TASK PROMPT: Gather, from the data below, each line in which the word "agent" occurs.

Collected data:
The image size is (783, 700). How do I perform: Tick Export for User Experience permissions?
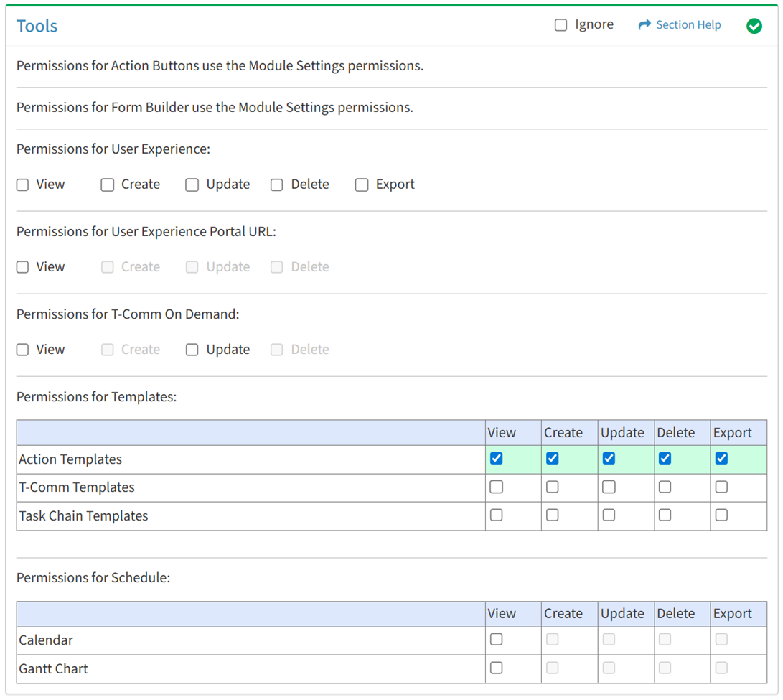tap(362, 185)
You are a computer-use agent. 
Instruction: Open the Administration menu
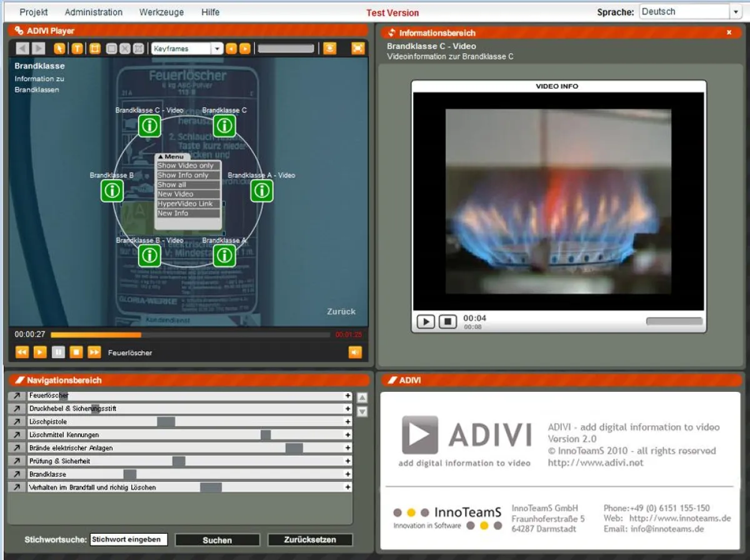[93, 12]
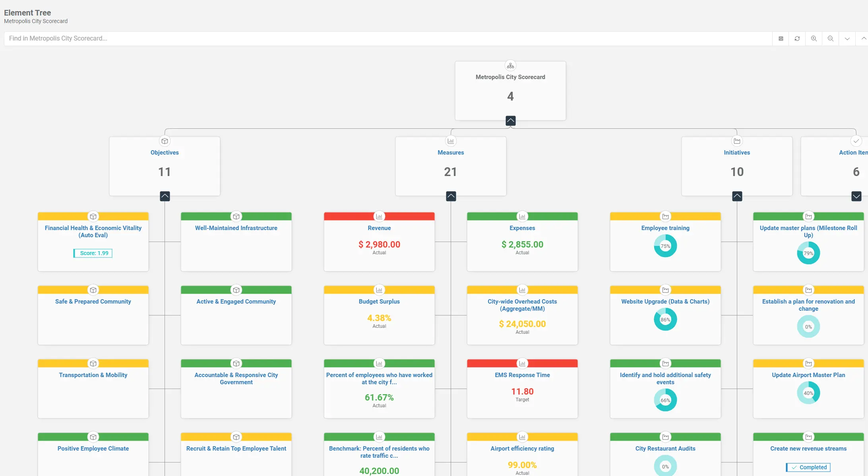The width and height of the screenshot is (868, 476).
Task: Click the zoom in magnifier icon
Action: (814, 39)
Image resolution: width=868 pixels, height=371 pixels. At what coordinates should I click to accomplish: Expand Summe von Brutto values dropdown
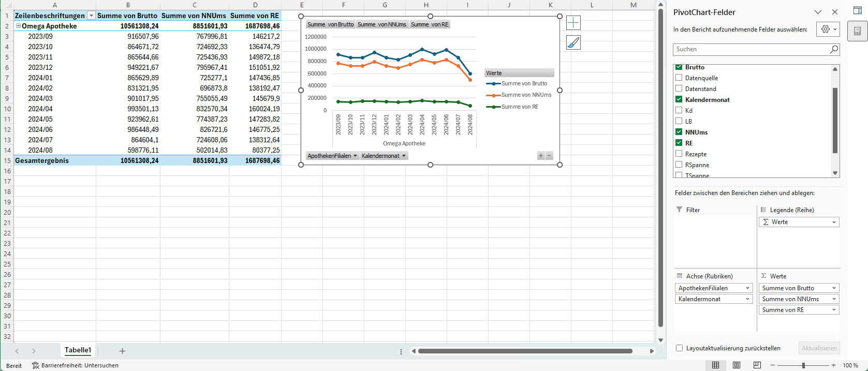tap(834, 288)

---

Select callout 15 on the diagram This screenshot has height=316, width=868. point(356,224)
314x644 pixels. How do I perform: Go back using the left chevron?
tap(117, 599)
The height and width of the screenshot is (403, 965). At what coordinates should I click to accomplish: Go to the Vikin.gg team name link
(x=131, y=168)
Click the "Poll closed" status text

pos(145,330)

---

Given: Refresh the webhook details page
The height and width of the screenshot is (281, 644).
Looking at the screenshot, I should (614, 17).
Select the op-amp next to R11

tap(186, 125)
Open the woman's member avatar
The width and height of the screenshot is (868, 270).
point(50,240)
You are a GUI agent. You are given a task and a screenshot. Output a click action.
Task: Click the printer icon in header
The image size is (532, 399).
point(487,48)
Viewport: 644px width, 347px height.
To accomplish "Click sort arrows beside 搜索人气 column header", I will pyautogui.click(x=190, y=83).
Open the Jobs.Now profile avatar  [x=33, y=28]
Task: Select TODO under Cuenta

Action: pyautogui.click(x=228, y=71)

RESPONSE FOR THIS EXERCISE:
You are a computer-use agent. 
You are a GUI agent. You are given a task and a screenshot. Output a click action.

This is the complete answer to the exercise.